#### What you have to do:
Please return every line of the material below that contains the string "height", treating uppercase and lowercase as different.
— START Supplied records —
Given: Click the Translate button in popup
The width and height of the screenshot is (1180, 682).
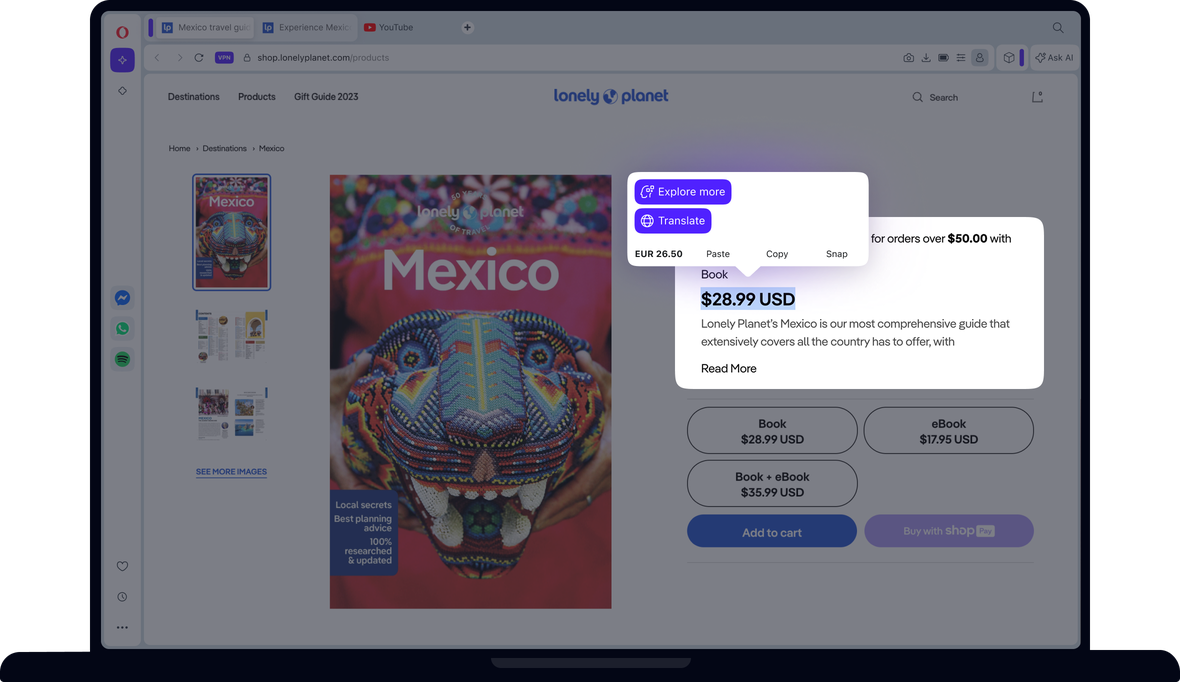Looking at the screenshot, I should (673, 221).
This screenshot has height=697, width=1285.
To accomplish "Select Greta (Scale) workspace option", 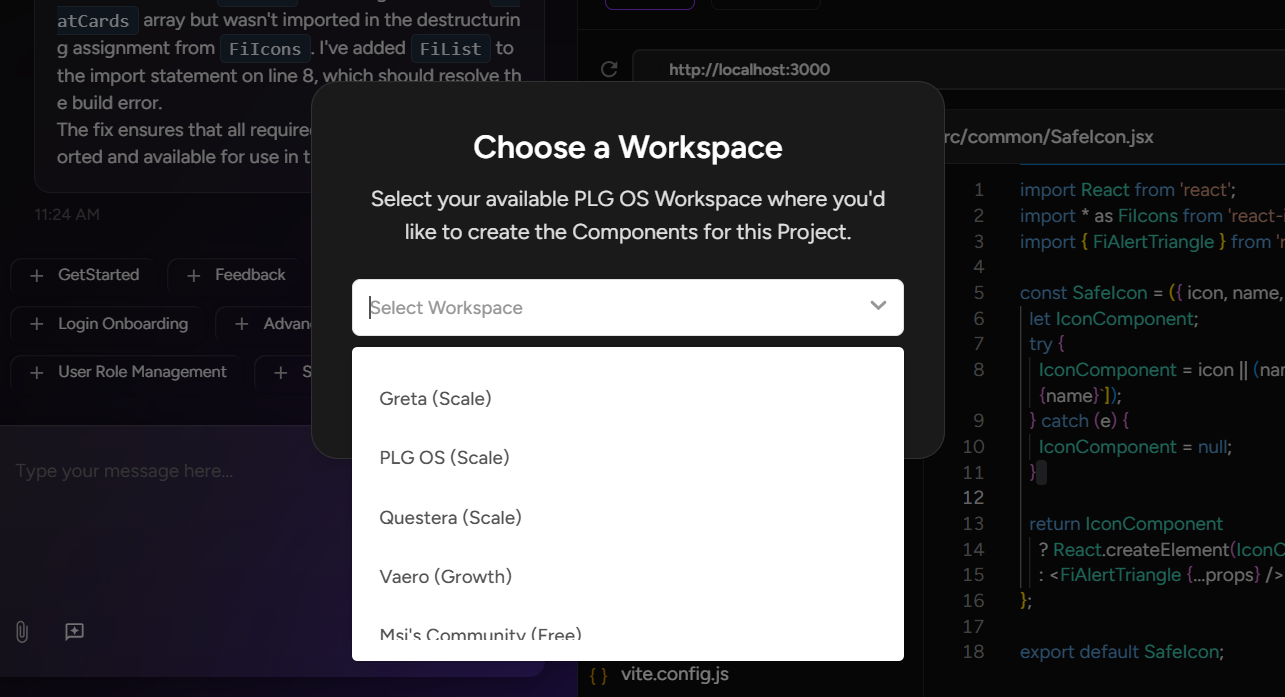I will [435, 399].
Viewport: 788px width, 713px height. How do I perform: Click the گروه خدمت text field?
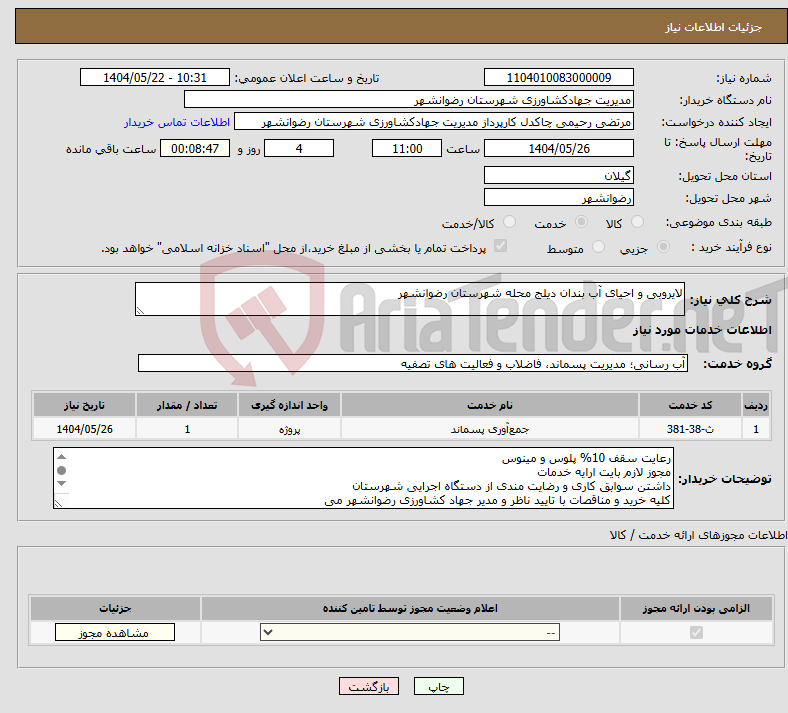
— END Supplied records —
#### Response to this task:
The width and height of the screenshot is (1180, 682).
This screenshot has height=697, width=1285.
Viewport: 788px width, 713px height. How do I perform: Click the گروه خدمت text field?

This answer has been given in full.